The only thing I can do is nod. This is like the ultimate antique. Covertly, this house is what I’ve never had the courage to admit I always wanted—like a little seed of hope that I’d never watered. In fact, my house in California is a newer version of this house—L shaped and two storied with the gabled kitchen and a wraparound veranda. It has only a fraction of the charm, and none of the history—like a generic copy.

Dillon, having opened my door, is standing next to me, holding his hand out. I look down at the handgun and move it to my left hand so I can take Dillon’s offer to have his support getting up—as shocked as I am, I need all the help I can get.
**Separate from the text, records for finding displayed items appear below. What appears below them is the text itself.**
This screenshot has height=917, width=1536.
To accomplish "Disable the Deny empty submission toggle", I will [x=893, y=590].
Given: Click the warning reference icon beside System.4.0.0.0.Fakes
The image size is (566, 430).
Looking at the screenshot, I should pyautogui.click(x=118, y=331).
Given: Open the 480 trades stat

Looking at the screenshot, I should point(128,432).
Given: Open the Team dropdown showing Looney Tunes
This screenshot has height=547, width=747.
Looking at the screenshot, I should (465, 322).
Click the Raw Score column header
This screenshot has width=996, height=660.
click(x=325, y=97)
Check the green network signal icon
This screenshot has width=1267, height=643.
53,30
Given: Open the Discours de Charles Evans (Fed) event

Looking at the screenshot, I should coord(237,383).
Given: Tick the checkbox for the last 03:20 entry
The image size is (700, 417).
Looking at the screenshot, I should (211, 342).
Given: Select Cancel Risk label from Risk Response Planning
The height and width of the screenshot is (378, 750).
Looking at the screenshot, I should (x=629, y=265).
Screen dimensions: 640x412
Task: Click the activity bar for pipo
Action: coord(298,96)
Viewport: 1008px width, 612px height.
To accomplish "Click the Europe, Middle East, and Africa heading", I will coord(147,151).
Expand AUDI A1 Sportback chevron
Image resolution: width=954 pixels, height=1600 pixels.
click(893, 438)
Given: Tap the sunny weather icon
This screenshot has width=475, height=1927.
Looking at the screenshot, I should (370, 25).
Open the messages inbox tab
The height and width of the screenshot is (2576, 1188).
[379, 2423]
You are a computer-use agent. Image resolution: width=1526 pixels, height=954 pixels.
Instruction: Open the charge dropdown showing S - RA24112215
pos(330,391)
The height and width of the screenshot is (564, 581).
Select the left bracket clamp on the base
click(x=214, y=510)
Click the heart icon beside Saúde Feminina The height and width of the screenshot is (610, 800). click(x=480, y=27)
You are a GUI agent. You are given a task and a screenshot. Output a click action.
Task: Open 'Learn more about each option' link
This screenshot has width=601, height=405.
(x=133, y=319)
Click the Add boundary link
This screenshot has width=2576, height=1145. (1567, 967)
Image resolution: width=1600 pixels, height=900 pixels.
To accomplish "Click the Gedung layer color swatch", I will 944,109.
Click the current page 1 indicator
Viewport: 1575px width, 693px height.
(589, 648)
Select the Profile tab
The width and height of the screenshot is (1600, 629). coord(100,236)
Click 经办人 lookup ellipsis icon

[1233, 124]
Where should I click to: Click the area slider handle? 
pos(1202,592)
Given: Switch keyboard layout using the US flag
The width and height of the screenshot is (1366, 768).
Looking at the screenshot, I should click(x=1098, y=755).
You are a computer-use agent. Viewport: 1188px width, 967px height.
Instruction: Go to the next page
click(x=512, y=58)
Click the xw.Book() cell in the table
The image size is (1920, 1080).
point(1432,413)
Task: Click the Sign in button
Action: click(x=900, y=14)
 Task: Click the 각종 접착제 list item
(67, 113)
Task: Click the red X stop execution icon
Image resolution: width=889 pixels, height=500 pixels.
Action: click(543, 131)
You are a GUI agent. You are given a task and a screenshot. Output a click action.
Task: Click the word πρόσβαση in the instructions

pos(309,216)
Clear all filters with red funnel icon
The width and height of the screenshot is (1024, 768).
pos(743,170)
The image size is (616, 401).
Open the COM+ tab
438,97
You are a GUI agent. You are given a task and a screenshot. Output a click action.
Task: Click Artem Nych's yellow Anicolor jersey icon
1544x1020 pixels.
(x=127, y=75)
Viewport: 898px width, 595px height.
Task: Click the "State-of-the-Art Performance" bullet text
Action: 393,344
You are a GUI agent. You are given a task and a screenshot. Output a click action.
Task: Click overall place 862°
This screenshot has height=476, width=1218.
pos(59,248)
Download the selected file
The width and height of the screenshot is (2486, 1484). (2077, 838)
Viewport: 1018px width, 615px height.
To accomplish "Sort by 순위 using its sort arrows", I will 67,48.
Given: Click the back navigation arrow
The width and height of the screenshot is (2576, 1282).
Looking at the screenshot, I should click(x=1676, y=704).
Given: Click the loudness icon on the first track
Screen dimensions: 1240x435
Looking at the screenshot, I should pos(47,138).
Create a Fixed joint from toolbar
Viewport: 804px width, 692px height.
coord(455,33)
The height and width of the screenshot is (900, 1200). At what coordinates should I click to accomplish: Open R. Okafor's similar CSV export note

My black house slippers pit and pat along the rock-dotted path up to the front porch. I can feel the little solid mounds digging into the soles of my feet. We creak up the stairs, my hand in Dillon’s like knotted wood, just like old times. He unlocks one of the double doors and lets it glide open of its own free will. As I cross over the threshold with his hand pressed into the small of my back, I find myself just where I’m supposed to be. I exhale loudly. I just realized I’d been holding my breath.

“Welcome home,” Dillon says, like a foghorn welcoming me on to shore; and when I look at him he’s smoldering again.

“Home,” I say, as if I need to be reminded what the word means.

“What do you think?” he asks.

Inside, the house is just as it always was through the glass, except more real. It smells of polished woods, and newer paint. The wainscoting is cleaner with a new matte patina.  It sounds empty, because it is. Even our breath bounces around, echoing like invisible boomerangs trying to find a soft spot to rest—and that makes me sad. This house is just waiting for a family to fill it up.

“You know I love this house. Why is it empty?” I ask, as I’m imagining all of my antiques in the places they were born to set down in for the rest of my life. Being here brings relief to my system, like a puzzle has been solved.